§ **What to work on**: What is needed is an exact transcription of every entry below.

Material to process below:

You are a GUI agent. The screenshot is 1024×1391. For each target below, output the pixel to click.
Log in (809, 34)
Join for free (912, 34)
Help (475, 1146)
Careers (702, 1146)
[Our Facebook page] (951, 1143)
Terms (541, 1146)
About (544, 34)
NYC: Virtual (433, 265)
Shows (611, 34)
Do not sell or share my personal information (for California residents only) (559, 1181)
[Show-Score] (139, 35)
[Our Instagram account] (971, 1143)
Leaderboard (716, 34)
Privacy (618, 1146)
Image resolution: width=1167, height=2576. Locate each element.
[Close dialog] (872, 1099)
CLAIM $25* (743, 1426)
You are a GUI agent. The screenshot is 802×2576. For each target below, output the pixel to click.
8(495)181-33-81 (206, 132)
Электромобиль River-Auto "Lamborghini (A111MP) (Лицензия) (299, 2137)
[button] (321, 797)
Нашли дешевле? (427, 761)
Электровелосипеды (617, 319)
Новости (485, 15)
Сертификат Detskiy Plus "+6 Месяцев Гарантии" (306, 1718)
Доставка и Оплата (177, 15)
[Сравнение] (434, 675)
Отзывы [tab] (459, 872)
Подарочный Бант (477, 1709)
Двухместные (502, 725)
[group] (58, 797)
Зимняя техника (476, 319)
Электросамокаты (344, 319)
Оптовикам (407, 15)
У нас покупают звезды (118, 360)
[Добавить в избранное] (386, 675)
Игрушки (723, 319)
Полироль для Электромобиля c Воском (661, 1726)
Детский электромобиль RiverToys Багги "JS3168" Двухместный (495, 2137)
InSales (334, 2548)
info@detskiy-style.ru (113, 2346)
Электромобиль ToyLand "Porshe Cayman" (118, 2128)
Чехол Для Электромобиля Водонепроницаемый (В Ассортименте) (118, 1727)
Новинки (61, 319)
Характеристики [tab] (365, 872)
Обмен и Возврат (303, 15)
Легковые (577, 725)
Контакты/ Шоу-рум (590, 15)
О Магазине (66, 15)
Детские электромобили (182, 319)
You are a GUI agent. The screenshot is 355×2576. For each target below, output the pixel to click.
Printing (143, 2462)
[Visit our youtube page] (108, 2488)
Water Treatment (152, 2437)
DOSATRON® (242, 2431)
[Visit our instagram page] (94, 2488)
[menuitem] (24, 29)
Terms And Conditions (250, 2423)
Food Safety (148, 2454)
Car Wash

End of Material to process.

§ **Completed task**:
You are a GUI agent. The screenshot is 1024×1391. For each target below, output the pixel to click.
Log in (809, 34)
Join for free (912, 34)
Help (475, 1146)
Careers (702, 1146)
[Our Facebook page] (951, 1143)
Terms (541, 1146)
About (544, 34)
NYC: Virtual (433, 265)
Shows (611, 34)
Do not sell or share my personal information (for California residents only) (559, 1181)
[Show-Score] (139, 35)
[Our Instagram account] (971, 1143)
Leaderboard (716, 34)
Privacy (618, 1146)
Image resolution: width=1167, height=2576. Locate each element.
[Close dialog] (872, 1099)
CLAIM $25* (743, 1426)
You are a GUI agent. The screenshot is 802×2576. For each target below, output the pixel to click.
8(495)181-33-81 (206, 132)
Электромобиль River-Auto "Lamborghini (A111MP) (Лицензия) (299, 2137)
[button] (321, 797)
Нашли дешевле? (427, 761)
Электровелосипеды (617, 319)
Новости (485, 15)
Сертификат Detskiy Plus "+6 Месяцев Гарантии" (306, 1718)
Доставка и Оплата (177, 15)
[Сравнение] (434, 675)
Отзывы [tab] (459, 872)
Подарочный Бант (477, 1709)
Двухместные (502, 725)
[group] (58, 797)
Зимняя техника (476, 319)
Электросамокаты (344, 319)
Оптовикам (407, 15)
У нас покупают звезды (118, 360)
[Добавить в избранное] (386, 675)
Игрушки (723, 319)
Полироль для Электромобиля c Воском (661, 1726)
Детский электромобиль RiverToys Багги "JS3168" Двухместный (495, 2137)
InSales (334, 2548)
info@detskiy-style.ru (113, 2346)
Электромобиль ToyLand "Porshe Cayman" (118, 2128)
Чехол Для Электромобиля Водонепроницаемый (В Ассортименте) (118, 1727)
Новинки (61, 319)
Характеристики [tab] (365, 872)
Обмен и Возврат (303, 15)
Легковые (577, 725)
Контакты/ Шоу-рум (590, 15)
О Магазине (66, 15)
Детские электромобили (182, 319)
You are a GUI agent. The screenshot is 355×2576. For each target below, output the pixel to click.
Printing (143, 2462)
[Visit our youtube page] (108, 2488)
Water Treatment (152, 2437)
DOSATRON® (242, 2431)
[Visit our instagram page] (94, 2488)
[menuitem] (24, 29)
Terms And Conditions (250, 2423)
Food Safety (148, 2454)
Car Wash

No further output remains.